Ha entrado por puro azar una pestaña en su boca y, mientras camina, cata la textura de este pelo suyo con la punta de la lengua, el reverso de los dientes superiores y las estrías del velo del paladar. Acaba de asistir a la última presentación de la temporada invernal de ópera en el Gran Teatro y se dispone a pagarse —pestaña en la boca— una mujer de algo más de diez pesos en los alrededores del bar Cienfuegos. Como un asesino de ancianas que llega a casa y se prepara un emparedado con hojas de lechuga y una telilla de jamón barato, mientras camina por la acera del Capitolio este hombre compara a esas mujeres cantoras de busto permanente a las que una zanja profunda les parte el pecho, con los senitos rimbombantes de la mulata ecuestre con la que esta noche pretende negociar, una holguinera huesuda con colmillos superiores enfundados en oro que sale a la calle en días alternos, justo cuando su marido trabaja de custodio en una fábrica de tabacos.

Rogerio —así se llama— es de esos hombres que no tienen reparos en contarnos sobre su vida más íntima, igual que un vendedor ambulante que toca a nuestra puerta para ofrecernos un queso blanco hecho en el campo, se sienta en el sofá de casa y nos cuenta de los dolores vaginales que le han impedido a su buena mujer entregársele durante los últimos tres meses.

Cojea algo de la pierna derecha. En cuanto puede se declara hombre a todo, heterosexual y de izquierdas, aunque su interlocutor no se explique el por qué de semejante trinidad.

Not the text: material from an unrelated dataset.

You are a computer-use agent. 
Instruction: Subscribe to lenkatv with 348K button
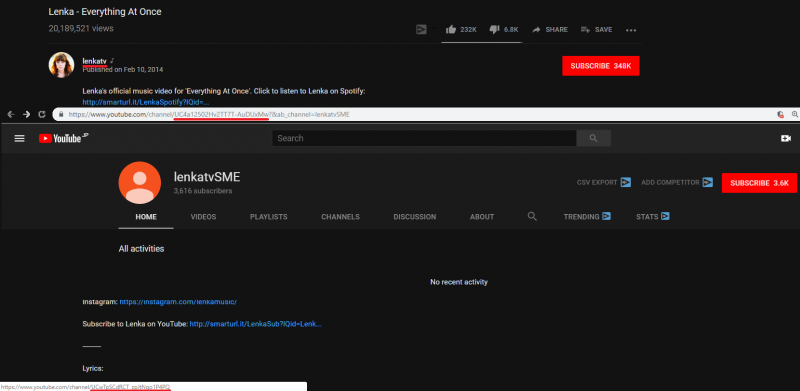coord(601,66)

Cuando habla de mujeres se le tuerce el labio inferior y su mirada se agudiza hacia lo lejos, como queriendo escrutar algo entre los hoyos de disparos sobre la fachada de la Manzana de Gómez.

Tuvo una mujer que se llamaba Mercedes. Se conocieron a finales del verano de 1969. Ella participaba de figurante en los ensayos de Zafra, una zarzuela que finalmente se estrenó ante el público del teatro Martí los primeros días de septiembre.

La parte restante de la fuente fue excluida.